→ **WORK REQUIRED**
How many lines in the items below contain the word "Instruction"? Reply with the number alone.

(Stored entries)
--------

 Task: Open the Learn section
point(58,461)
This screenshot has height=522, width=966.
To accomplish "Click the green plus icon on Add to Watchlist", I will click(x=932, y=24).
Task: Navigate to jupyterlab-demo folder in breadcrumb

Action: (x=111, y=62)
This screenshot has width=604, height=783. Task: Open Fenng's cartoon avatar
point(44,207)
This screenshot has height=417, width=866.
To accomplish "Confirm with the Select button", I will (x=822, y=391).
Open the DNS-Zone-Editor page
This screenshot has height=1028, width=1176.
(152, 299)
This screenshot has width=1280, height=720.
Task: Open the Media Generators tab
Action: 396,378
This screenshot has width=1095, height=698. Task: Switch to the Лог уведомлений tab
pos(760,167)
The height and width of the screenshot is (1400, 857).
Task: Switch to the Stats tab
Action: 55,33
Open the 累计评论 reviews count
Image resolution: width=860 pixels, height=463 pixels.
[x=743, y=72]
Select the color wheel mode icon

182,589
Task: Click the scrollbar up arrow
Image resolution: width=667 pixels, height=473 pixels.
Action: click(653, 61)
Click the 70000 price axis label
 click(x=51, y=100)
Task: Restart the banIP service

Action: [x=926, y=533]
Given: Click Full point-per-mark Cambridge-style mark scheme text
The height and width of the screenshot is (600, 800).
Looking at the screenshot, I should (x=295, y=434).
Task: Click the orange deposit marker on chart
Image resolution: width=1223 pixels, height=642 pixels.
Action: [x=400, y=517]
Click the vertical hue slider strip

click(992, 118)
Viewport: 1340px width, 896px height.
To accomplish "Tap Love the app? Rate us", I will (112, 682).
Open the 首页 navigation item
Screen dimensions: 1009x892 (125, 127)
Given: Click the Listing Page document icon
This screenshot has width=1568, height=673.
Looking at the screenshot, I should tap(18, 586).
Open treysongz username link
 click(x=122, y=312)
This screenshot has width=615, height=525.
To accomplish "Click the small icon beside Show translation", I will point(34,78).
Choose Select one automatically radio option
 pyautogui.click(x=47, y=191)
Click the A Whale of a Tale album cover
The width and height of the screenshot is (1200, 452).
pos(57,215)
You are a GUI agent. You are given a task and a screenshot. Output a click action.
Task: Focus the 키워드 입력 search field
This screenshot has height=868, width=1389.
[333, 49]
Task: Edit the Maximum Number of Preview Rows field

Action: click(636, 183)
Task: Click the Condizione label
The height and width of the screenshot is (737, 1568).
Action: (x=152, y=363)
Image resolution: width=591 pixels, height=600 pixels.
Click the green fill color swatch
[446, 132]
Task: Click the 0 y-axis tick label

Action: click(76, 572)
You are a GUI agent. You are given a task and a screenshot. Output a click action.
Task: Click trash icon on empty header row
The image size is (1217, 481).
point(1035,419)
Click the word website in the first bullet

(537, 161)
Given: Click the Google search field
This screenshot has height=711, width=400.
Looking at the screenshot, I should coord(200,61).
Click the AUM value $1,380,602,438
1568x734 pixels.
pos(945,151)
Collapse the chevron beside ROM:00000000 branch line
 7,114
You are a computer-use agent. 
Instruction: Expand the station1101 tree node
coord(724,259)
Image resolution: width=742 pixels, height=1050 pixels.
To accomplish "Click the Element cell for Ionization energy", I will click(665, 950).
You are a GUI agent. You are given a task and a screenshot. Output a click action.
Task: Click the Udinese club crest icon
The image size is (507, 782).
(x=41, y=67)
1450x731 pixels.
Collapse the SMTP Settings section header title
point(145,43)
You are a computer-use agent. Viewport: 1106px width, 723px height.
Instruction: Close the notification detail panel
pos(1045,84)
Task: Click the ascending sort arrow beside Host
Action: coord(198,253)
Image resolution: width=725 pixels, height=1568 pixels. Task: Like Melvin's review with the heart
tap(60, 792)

--------

→ **RESPONSE**
2